Morreu na madrugada desta quarta-feira (4), aos 92 anos, a arqueóloga Niéde Guidon, referência mundial em arqueologia e protagonista de descobertas que mudaram a compreensão sobre o povoamento do continente americano. Ela estava em São Raimundo Nonato, no Piauí, cidade que adotou como lar e transformou em um dos centros arqueológicos mais importantes do mundo.
Niéde liderou por décadas as escavações no Parque Nacional da Serra da Capivara, onde foram encontrados fósseis e artefatos que, segundo suas pesquisas, indicam que os primeiros humanos chegaram às Américas há mais de 50 mil anos — o que contraria a teoria tradicional, que fixa esse processo em cerca de 12 mil anos. As evidências levantadas por sua equipe colocaram o Brasil no epicentro de um intenso debate científico internacional.

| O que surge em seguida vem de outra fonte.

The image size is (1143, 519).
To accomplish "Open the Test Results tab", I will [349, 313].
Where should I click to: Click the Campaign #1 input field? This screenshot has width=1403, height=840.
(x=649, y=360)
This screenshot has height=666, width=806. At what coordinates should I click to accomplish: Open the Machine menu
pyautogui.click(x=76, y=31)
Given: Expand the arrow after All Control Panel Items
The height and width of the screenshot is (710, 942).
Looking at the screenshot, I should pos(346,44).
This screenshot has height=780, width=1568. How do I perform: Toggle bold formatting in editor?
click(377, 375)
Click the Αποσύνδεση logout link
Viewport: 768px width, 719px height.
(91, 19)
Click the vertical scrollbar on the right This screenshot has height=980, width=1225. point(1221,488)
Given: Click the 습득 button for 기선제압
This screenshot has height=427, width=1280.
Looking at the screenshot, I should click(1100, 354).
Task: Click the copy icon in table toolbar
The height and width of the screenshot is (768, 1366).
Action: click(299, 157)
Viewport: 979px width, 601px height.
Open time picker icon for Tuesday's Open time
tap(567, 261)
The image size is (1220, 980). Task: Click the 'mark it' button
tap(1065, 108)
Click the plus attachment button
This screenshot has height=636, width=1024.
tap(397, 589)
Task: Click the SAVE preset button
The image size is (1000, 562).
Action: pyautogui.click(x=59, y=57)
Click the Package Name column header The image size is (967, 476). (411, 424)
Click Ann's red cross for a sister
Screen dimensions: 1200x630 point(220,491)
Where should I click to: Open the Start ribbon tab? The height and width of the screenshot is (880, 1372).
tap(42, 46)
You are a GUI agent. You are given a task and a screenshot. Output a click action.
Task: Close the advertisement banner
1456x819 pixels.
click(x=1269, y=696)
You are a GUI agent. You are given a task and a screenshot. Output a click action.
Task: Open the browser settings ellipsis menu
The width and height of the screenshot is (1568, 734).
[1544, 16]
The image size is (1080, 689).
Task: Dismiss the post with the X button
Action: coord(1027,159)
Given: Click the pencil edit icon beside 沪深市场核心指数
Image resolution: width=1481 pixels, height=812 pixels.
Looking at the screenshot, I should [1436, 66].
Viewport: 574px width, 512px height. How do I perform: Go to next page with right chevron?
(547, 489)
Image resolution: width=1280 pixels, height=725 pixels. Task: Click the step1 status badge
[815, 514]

Além das contribuições à ciência, Niéde foi incansável na defesa da preservação da Serra da Capivara. Criou o Museu do Homem Americano e lutou, até os últimos anos de vida, por políticas públicas, financiamento e reconhecimento institucional. Em mais de quatro décadas de atuação, foi responsável por proteger mais de 1.200 sítios arqueológicos e por promover o desenvolvimento da região do semiárido piauiense, impactando a educação, o turismo e a economia local.
“Ela apresentou a Serra da Capivara ao mundo e marcou a nossa história como uma guardiã incansável de um Brasil ancestral”, afirmou Maéve Melo, secretária de Educação de Juazeiro, em nota de pesar. “Niéde será sempre inspiração de coragem, paixão e sabedoria.”
A Prefeitura de São Raimundo Nonato também prestou homenagem: “Recebemos a triste notícia da partida da nossa querida Niéde Guidon, uma gigante da ciência brasileira e parceira da Univasf. Como professora da Universidade, tive a oportunidade de conhecer e admirar o seu trabalho de perto. Arqueóloga brilhante, Niéde desafiou paradigmas e revelou novos caminhos para compreender o povoamento das Américas.”
Nascida em Jaú (SP) em 1923, Niéde Guidon formou-se em História Natural pela Universidade de São Paulo (USP), com doutorado na França. Trabalhou em instituições de prestígio internacional antes de se dedicar quase integralmente ao Brasil pré-histórico.
Nos últimos anos, Guidon vinha alertando para o abandono do Parque Nacional da Serra da Capivara, patrimônio cultural da humanidade reconhecido pela Unesco. Ainda assim, manteve sua rotina de trabalho e seguia ativa nos projetos de pesquisa e conservação.
Niéde Guidon deixa um legado incomparável à arqueologia brasileira, à proteção do patrimônio histórico e à valorização da ciência como ferramenta de transformação social. Sua história ficará registrada não apenas nos livros, mas nas rochas e pinturas que ajudou a revelar — e nas gerações de pesquisadores que inspirou.